Autism and ADHD, two distinct examples of neurodivergent conditions, however, two conditions which, often, overlap.
Whereas the prevalence of ADHD in the general population sits at around 10%, amongst people with Autism, it is estimated to be much higher, between 50-70%.*
*(Note: these are US based statistics).
People with Autism are therefore, evidently, significantly more likely to have ADHD compared to people without Autism, and vice versa (people with ADHD are also more likely to have Autism compared to people without)…
It is this overlap of Autism and ADHD that led to a ‘new’ diagnosis being formed, ‘AuDHD’, (the abbreviation for comorbid autism and ADHD), which is now, as of 2013, a diagnosis in its own right…
Whilst it’s great that people can now be diagnosed with both Autism and ADHD if their symptoms overlap, (‘Great’ because, prior to 2013, psychiatrists were unable(/unwilling) to diagnose a child as having autism as well as ADHD), I can’t help but question whether we should be scrapping the labels altogether?
Given the very high comorbidity rates, would it not be worth considering whether Autism and ADHD are, in fact, simply different manifestations of a single condition?
‘Are we looking at one condition that’s on a continuum, or two distinct conditions?
ADHD and ASD may be different manifestation of the same overarching disorder that may manifest differently in multiple family members.‘
–– Geraldine Dawson, American Psychologist.
This proposal is supported by several studies which serve to highlight the prevalence of ADHD and/or Autism in siblings.
For younger siblings of a child with ADHD, the odds of being diagnosed with ADHD are found to be 13 times higher, and the odds of being diagnosed with Autism 4.4 times higher, when compared with siblings of non-diagnosed (i.e., neurotypical) children.
Based on this, then, based on the research backed evidence regarding the extremely high comorbidity rates of Autism and ADHD, wouldn’t ‘neurodiversity’, a term that encompasses all conditions under one ‘umbrella’ term, be a better term to use, as opposed to ‘Autism’/’ADHD’/AuDHD’- ‘hard and fast’ labels that blindly put people in one box or another, without reflecting the complexity of their conditions?

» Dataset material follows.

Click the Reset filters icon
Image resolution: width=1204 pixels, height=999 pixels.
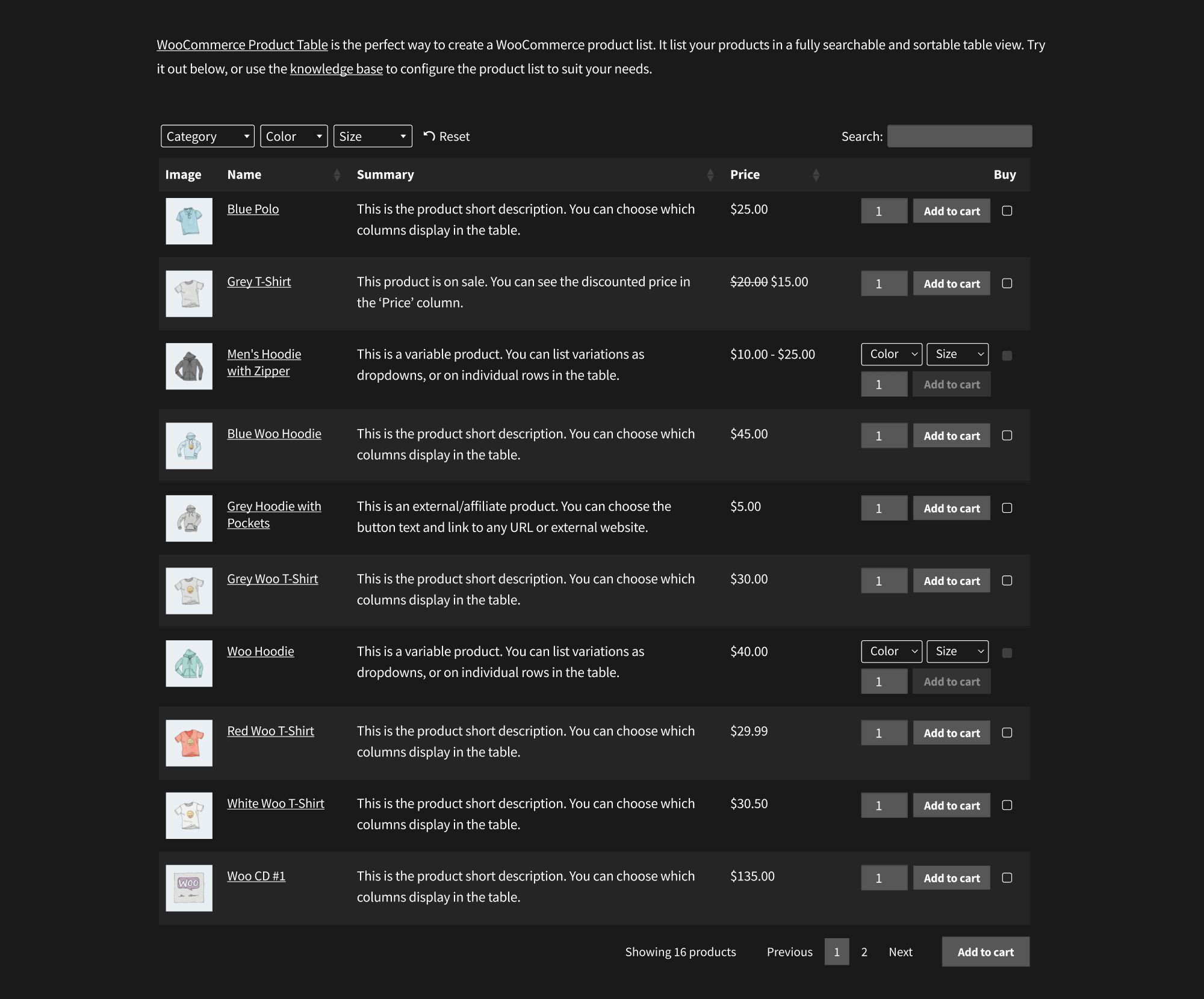pos(429,136)
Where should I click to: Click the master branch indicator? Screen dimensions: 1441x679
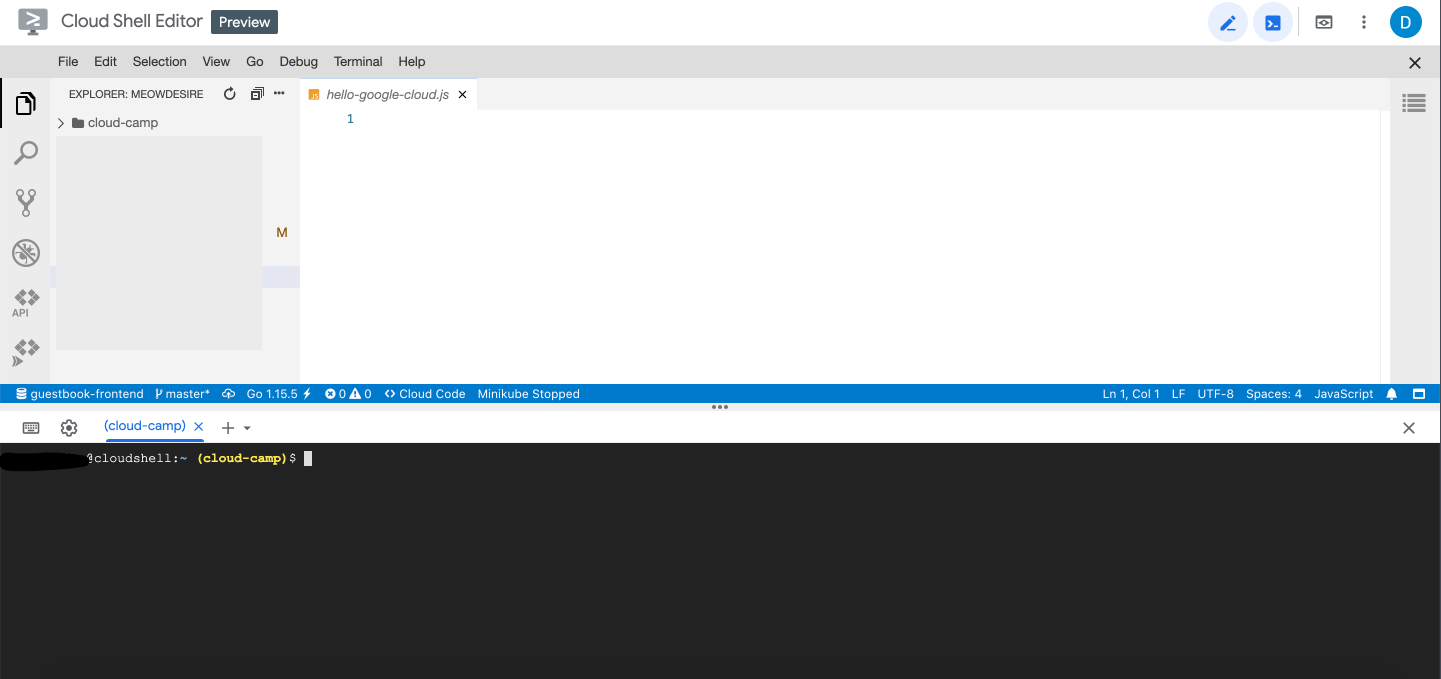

As someone who isn’t the biggest fan of labels, (I think they can be quite limiting), maybe I’m biased, but, what with the evidence suggesting that Autism and ADHD aren’t quite as distinct as we first assumed- are the distinctions entirely artificial, even?- having ‘neurodiversity to replace the different terms, much like we had ‘ASD’ replace the individual terms of ‘Autism’ and ‘Asperger’s’, it would, in my opinion, make perfect sense. I’m not saying that the terms should go, people should have the choice to use any label they want to use to define who they are, but, I do think that changing the ‘official’ term to one that is more encompassing of the complex nature of Autism/ADHD/AuDHD, could only be a positive move, and one that many people, myself included, would favour. No more loaded labels, no more division, it would enable us to focus our attention, not on determining whether we have Autism or ADHD or a combination of the two or, perhaps some secret third thing, but on living our lives and reaching our greatest potential, in all our wonderful, neurodivergent glory.
So, is it time for a label overhaul?
Is it time for ‘neurodivergent’ to become an official diagnosis?
The choice is yours, but it’s good to have the option.
My choice? I’m neurodivergent, and I’m leaning into that label. Given the chance, I wouldn’t want to be ‘normal’ anyway, I’ve actually grown to quite like my brain (and all its weirdness)!